**Excerpted passage**:
_ _ _

Haller the hero as Ivory Coast seal improbable Afcon win against Nigeria
It turns out the zombie team really couldn’t be killed after all. The dead kid doesn’t fear the knife. Ghosts don’t feel pain. There was no way to prevent Ivory Coast from winning the Africa Cup of Nations for the third time. League formats excepted, no side had won a major tournament after losing twice, but it was more than those defeats by Nigeria and Equatorial Guinea in the group phase. Three times in the knockout stage they were behind and each time Emerse Faé’s side came back to prevail. Nobody could pretend this Ivory Coast team is one of the great sides, but this was one of the great tournament wins.
Nobody would set out to win a tournament this way, qualifying from their group as the fourth of four best third-place sides, sacking the coach, doing – at least if almost every player interview since is to be believed – a lot of looking in the mirror. But maybe this is the most fun way to win, amid chaos and disbelieving laughter and an inextinguishable will.
Related: Nigeria v Ivory Coast: Africa Cup of Nations final – live
The roar at the final whistle was extraordinary, the 60,000-capacity arena, other than the green-and-white splodge of Nigerian fans, rising in one mass of orange joy. This was about football and an improbable triumph, but it was about far, far more. It is only 13 years since the end of Ivory Coast’s second civil war.
A huge banner had been unfurled before kick-off thanking the players (it was later replaced by an enormous flag showing an “elephant commando”, an extremely hench and apparently cheery pachyderm, clad in green combats, an orange vest and a natty cap). It’s impossible to place a value on such things and it will be a long time before anybody can calculate whether the $1bn-plus spent on the tournament and related infrastructure has been a net positive, but the last two weeks have, as the president Alassane Ouattara demanded, presented an image of unity. Now 82, he was surrounded by the cavorting players just before the trophy presentation; it’s safe to say he’s a strong favourite for next year’s general election.
Ivory Coast won their last-16 tie in Yamoussoukro, their quarter-final in the former rebel capital of Bouaké, their semi-final and final back in Abidjan, and the whole country has celebrated. Sporting success, and its reception, can never be more than a symbol, but sometimes symbols matter.
And the goal that won it, nine minutes from time, came from the forward who has experienced the greatest comeback of all. It’s only 18 months since Sébastien Haller was diagnosed with testicular cancer. Even to be in this squad represents something remarkable. An ankle injury kept him out of the group stage, but it was his introduction 17 minutes from time that turned the last-16 tie. He came on at half-time in the quarter-final and was instrumental there too. The semi-final, when he got the only goal, was his first start. And here, improvising adroitly, he guided in a cross from the darting Simon Adingra with his studs.

_ _ _

**Data extracts**:
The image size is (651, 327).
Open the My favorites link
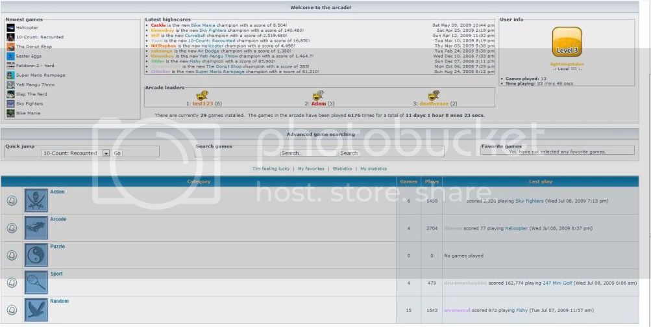311,169
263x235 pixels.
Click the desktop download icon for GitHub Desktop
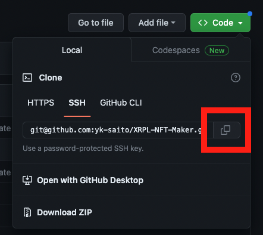(27, 180)
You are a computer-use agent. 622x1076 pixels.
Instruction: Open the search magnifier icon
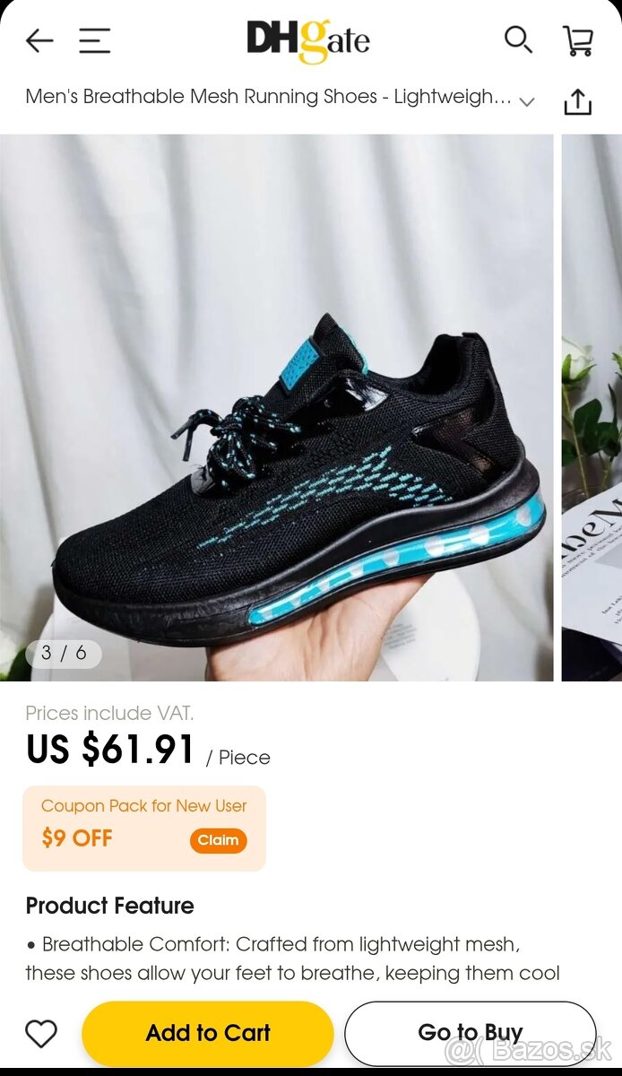pos(518,39)
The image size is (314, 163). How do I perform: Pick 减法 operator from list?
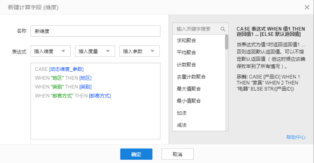[x=182, y=125]
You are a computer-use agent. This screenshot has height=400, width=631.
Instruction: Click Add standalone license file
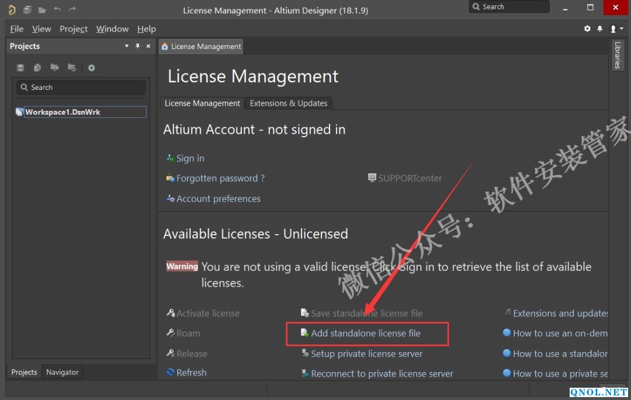point(365,333)
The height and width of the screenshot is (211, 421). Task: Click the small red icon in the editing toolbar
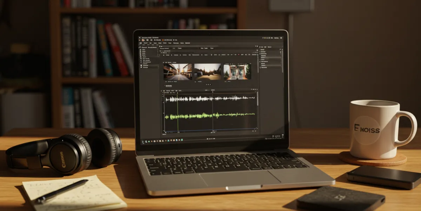click(x=239, y=55)

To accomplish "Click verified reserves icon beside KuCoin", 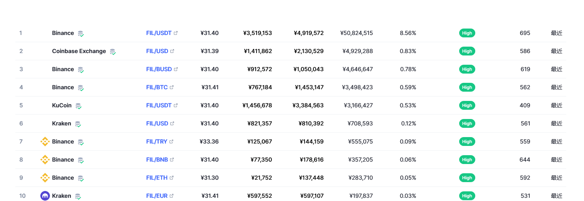I will (x=78, y=106).
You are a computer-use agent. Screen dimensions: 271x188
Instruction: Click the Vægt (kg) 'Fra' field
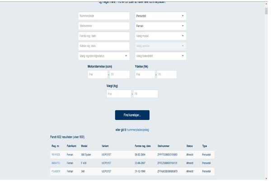point(119,94)
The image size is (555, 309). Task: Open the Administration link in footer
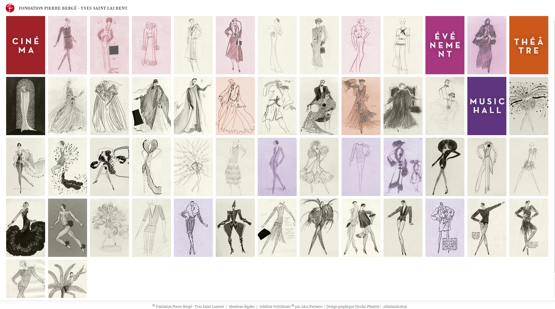click(395, 306)
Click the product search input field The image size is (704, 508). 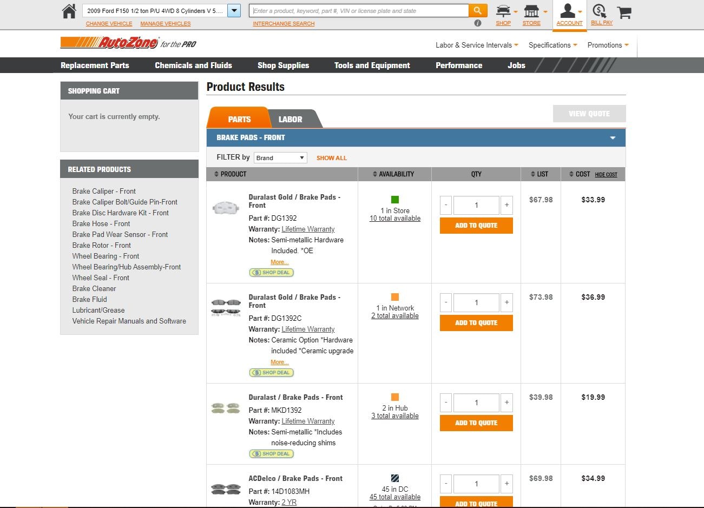pyautogui.click(x=357, y=10)
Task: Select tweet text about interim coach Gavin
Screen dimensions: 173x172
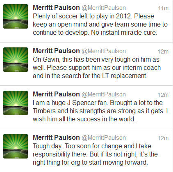Action: coord(97,68)
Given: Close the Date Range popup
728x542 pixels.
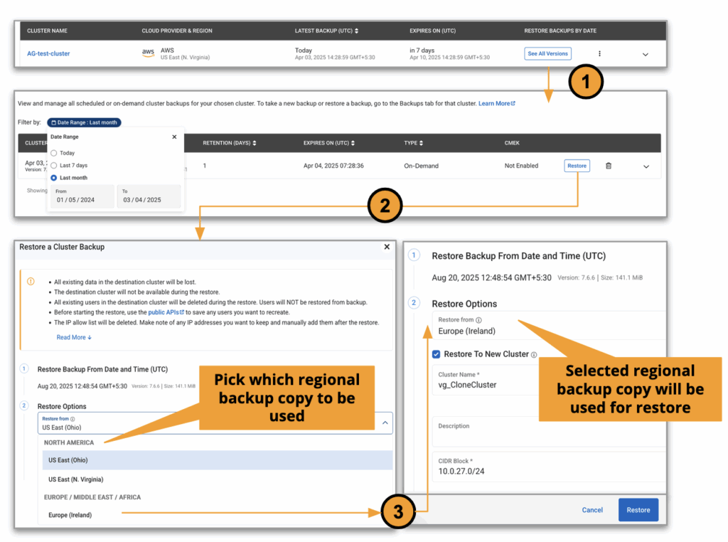Looking at the screenshot, I should [x=174, y=137].

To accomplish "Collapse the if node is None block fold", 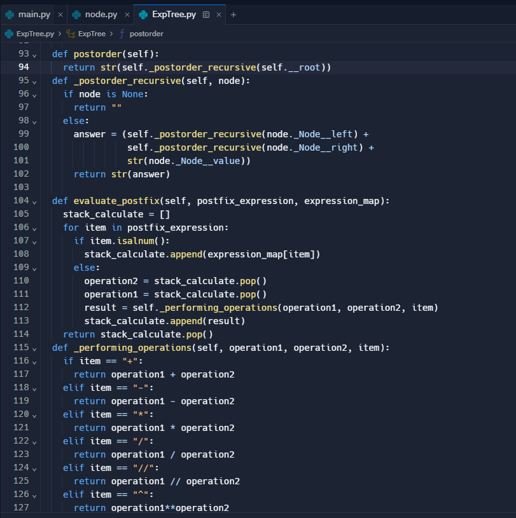I will [x=33, y=93].
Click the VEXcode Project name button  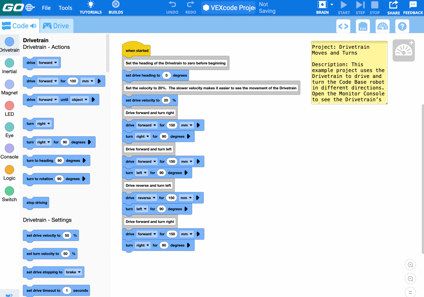coord(229,8)
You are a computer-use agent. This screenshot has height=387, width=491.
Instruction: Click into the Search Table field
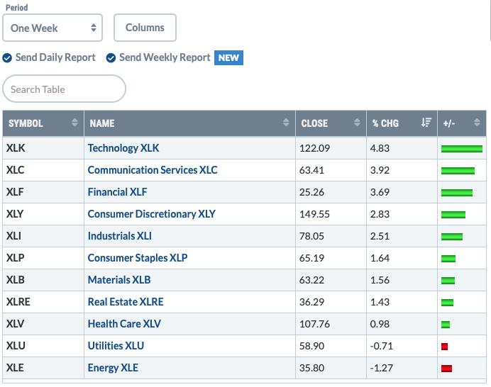tap(64, 89)
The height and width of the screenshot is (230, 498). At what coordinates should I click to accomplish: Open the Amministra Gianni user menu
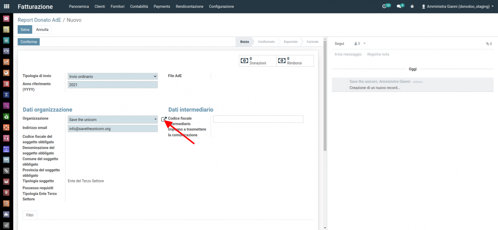(x=457, y=6)
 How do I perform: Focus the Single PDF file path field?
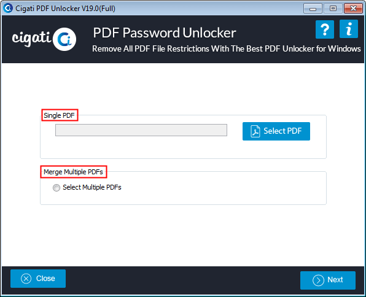coord(141,130)
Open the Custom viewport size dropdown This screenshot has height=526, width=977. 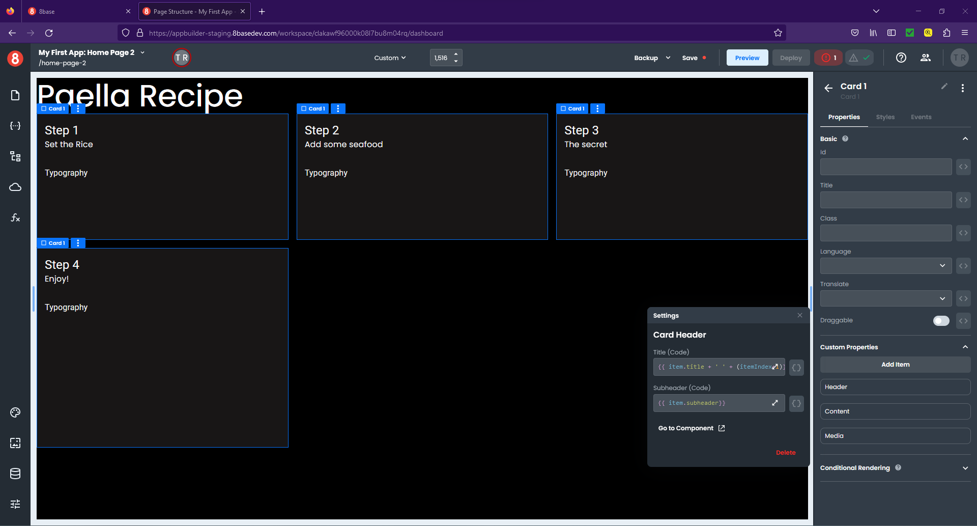(x=390, y=58)
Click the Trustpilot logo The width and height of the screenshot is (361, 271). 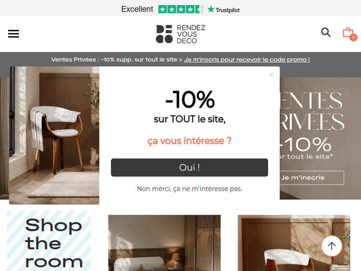tap(223, 10)
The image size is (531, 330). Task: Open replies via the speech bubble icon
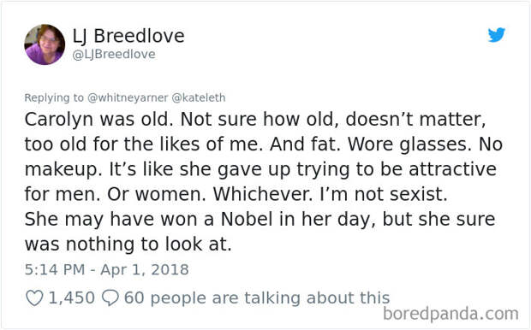coord(110,298)
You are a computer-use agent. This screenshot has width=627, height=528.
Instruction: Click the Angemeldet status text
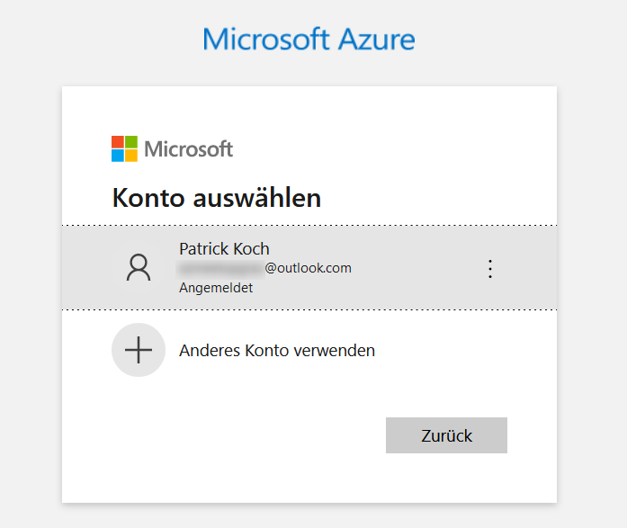tap(216, 288)
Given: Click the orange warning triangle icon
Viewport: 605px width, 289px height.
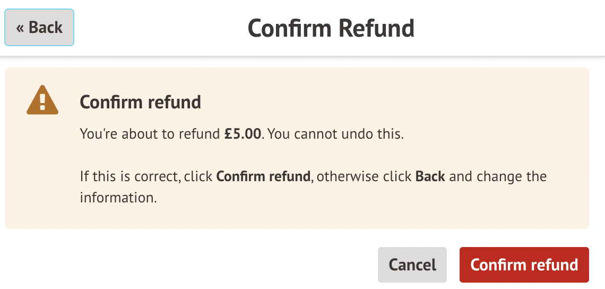Looking at the screenshot, I should (42, 101).
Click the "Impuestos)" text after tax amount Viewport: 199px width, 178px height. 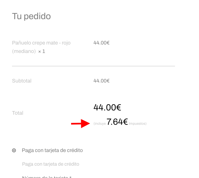point(138,123)
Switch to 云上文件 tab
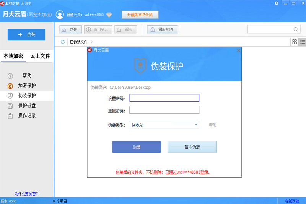306x204 pixels. (40, 56)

_ _ _

**Work item**: Reproduce the part of the Afcon final report that starts at "Haller the hero" and ends at "great tournament wins.", word for word.

**Result of the exercise**:
Haller the hero as Ivory Coast seal improbable Afcon win against Nigeria
It turns out the zombie team really couldn’t be killed after all. The dead kid doesn’t fear the knife. Ghosts don’t feel pain. There was no way to prevent Ivory Coast from winning the Africa Cup of Nations for the third time. League formats excepted, no side had won a major tournament after losing twice, but it was more than those defeats by Nigeria and Equatorial Guinea in the group phase. Three times in the knockout stage they were behind and each time Emerse Faé’s side came back to prevail. Nobody could pretend this Ivory Coast team is one of the great sides, but this was one of the great tournament wins.